Le Comité recommande à la Police provinciale d'envisager la préparation d'un « Rapport sur le mieux-être » tous les ans. Ce rapport tiendrait compte des recommandations du Comité, présenterait les constatations découlant des données recueillies, fournirait une évaluation des programmes et des engagements ainsi que des renseignements et des connaissances sur la santé mentale.

Recommandation 2 : Se doter de ressources spécialisées pour soutenir le mieux-être en tant que priorité organisationnelle

  1. La santé et le bien-être devraient être considérés comme faisant partie d’un tout intégré et holistique qui englobe la santé physique, psychologique, sociale et spirituelle des membres. Le Comité préconise l'établissement d'un nouveau bureau pour la santé en milieu de travail (BSMT) qui sera chargé de veiller au mieux-être et à la résilience de l'organisation et de ses membres. Tous les services liés à la santé et au mieux-être, les services d'aumônerie, et les initiatives relatives à la diversité et à l'inclusion devraient relever du bureau pour la santé en milieu de travail. Bien qu'il revienne au commissaire de décider de qui relèvera le BSMT, ce bureau devrait être séparé des Ressources humaines.
  2. La direction du BSMT devrait être crédible et composée d'experts, et le BSMT devrait être dirigé par un membre de l'équipe de direction du commissaire.

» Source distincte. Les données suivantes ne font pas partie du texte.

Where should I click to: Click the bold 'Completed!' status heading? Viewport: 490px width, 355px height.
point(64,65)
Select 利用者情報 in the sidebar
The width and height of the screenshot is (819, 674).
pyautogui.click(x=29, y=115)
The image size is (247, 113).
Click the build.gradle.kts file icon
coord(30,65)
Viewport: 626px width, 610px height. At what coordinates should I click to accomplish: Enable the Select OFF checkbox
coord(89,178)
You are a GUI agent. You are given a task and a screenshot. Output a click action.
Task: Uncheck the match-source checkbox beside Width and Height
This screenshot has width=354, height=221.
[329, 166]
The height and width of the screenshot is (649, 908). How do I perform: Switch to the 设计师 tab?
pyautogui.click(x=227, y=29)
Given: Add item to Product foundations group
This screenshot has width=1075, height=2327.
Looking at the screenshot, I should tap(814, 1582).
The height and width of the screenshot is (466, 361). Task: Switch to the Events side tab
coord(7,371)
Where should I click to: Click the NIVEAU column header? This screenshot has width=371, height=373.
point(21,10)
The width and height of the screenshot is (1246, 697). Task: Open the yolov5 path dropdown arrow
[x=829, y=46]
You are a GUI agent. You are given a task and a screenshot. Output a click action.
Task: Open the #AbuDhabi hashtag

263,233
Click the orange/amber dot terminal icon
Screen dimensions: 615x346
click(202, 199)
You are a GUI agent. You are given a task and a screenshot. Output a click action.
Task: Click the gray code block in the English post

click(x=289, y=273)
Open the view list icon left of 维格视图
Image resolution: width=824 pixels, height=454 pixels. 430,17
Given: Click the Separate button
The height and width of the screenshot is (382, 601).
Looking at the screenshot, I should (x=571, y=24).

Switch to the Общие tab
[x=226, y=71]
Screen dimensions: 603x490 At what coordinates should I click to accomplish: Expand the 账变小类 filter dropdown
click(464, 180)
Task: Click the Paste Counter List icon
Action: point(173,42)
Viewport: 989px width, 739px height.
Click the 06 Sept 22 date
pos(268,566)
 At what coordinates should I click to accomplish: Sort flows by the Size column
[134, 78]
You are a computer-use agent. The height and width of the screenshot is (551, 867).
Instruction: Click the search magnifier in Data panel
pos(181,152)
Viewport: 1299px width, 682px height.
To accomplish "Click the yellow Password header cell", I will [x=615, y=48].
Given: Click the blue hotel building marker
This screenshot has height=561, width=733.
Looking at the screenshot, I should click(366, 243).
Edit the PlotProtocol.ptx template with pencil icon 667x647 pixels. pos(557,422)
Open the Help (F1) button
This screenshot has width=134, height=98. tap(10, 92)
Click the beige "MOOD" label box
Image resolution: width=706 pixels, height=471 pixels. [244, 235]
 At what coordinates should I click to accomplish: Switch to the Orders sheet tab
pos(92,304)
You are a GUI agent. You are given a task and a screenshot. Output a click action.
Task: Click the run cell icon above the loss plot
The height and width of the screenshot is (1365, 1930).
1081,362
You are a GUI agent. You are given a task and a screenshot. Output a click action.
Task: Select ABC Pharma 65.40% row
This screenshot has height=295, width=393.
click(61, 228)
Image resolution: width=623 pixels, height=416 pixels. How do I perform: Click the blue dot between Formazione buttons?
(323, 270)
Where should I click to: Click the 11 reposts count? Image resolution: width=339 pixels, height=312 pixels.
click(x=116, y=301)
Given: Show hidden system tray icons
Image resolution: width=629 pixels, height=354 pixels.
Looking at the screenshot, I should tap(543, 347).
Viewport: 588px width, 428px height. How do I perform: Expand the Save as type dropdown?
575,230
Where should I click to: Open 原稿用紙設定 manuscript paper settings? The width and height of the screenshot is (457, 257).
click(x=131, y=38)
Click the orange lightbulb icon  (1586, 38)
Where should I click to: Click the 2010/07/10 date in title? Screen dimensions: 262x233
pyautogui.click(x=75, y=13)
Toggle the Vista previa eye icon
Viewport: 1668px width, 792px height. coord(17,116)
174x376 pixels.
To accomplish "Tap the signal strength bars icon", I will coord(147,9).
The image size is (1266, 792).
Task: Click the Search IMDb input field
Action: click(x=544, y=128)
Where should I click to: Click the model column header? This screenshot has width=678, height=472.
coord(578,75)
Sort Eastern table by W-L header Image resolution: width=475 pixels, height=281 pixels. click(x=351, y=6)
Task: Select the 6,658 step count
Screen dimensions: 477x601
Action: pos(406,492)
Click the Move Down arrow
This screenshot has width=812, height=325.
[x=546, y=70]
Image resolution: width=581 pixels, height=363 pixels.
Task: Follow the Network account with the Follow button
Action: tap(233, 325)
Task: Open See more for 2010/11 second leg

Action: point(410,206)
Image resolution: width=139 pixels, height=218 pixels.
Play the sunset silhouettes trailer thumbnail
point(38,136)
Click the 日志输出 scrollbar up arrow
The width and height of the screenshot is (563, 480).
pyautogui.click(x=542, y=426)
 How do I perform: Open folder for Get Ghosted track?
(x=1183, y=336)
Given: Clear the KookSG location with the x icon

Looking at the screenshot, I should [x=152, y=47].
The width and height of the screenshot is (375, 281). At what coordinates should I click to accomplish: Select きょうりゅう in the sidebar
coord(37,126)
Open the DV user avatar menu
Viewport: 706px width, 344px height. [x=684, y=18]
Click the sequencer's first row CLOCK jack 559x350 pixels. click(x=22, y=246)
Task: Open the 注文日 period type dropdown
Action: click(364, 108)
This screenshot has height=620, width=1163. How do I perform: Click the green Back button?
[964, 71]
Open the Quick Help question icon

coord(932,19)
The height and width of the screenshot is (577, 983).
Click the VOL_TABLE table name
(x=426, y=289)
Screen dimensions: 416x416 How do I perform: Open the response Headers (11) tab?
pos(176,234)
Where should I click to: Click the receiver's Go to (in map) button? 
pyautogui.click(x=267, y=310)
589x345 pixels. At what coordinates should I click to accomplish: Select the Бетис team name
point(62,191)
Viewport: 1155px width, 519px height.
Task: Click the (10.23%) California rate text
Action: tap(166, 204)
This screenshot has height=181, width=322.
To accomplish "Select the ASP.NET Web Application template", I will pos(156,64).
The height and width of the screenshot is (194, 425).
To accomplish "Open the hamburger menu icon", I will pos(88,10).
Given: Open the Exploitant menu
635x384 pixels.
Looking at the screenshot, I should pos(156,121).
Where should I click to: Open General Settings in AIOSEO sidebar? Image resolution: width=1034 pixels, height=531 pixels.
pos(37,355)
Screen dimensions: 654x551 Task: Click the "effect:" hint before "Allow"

Le personnel du BSMT devrait se composer d'un nombre important de membres civils et en uniforme qui ont une « expérience vécue » du travail policier de première ligne, de cliniciens en santé mentale qui pourront fournir une aide directe aux membres ainsi que des recommandations pour les programmes, et d'un nombre suffisant de membres du personnel qualifiés pour aider les membres et les cadres à s'y retrouver dans les divers services liés au mieux-être offerts aux membres, et pour gérer les relations importantes telles que celles avec la Commission de la sécurité professionnelle et de l'assurance contre les accidents du travail (CSPAAT) et celles avec les compagnies d'assurance qui offrent une protection du revenu à long terme (PRLT).
  3. L'actuelle Unité des services pour le mieux-être devrait être incorporée au BSMT et le mandat de cette Unité ainsi que son modèle de dotation devraient être ajustés afin de tenir compte des recommandations formulées dans le présent Rapport, l'OPP Suicide Review et le Mental Health Review ainsi que les autres pratiques exemplaires.
  4. Le BSMT doit avoir une présence dans chaque région au moyen d'employés qui travaillent dans le carrefour du BSMT dans chaque région afin de fournir aux membres et aux cadres de l'aide, des conseils et des services rapides d'intervention et de résolution des problèmes.
  5. Le BSMT doit se doter d'une stratégie de communication active qui est appliquée en étroite collaboration avec le bureau du commissaire et qui prévoit la communication directe de renseignements aux membres, une communication continue avec les membres qui sont en congé et les membres retraités, une communication régulière avec les cadres de première ligne et la mise en œuvre, à l’échelle locale, d’un programme de dialogue actif avec les membres de la famille.
  6. Des ressources suffisantes devraient être affectées au BSMT pour permettre une administration centrale efficace et une mise en œuvre régionale et locale. Le ministère du Solliciteur général et le Secrétariat du Conseil du Trésor devraient travailler directement avec le commissaire pour préparer une analyse de rentabilisation adaptée aux besoins et prévoyant un nouveau financement permanent pour le mieux-être et la résilience.
  7. En tenant compte de l'analyse découlant du Rapport du comité d’experts du coroner en chef et d'autres pratiques exemplaires, le BSMT devrait établir un modèle d'analyse des données et de collecte de données utiles, comprenant des données quantitatives et qualitatives, pour aider le commissaire et le BSMT à remplir leurs mandats et à respecter leurs engagements. Un rapport annuel sur la santé et le mieux-être de l'organisation et de ses membres devrait être préparé et diffusé à l'échelle de la Police provinciale.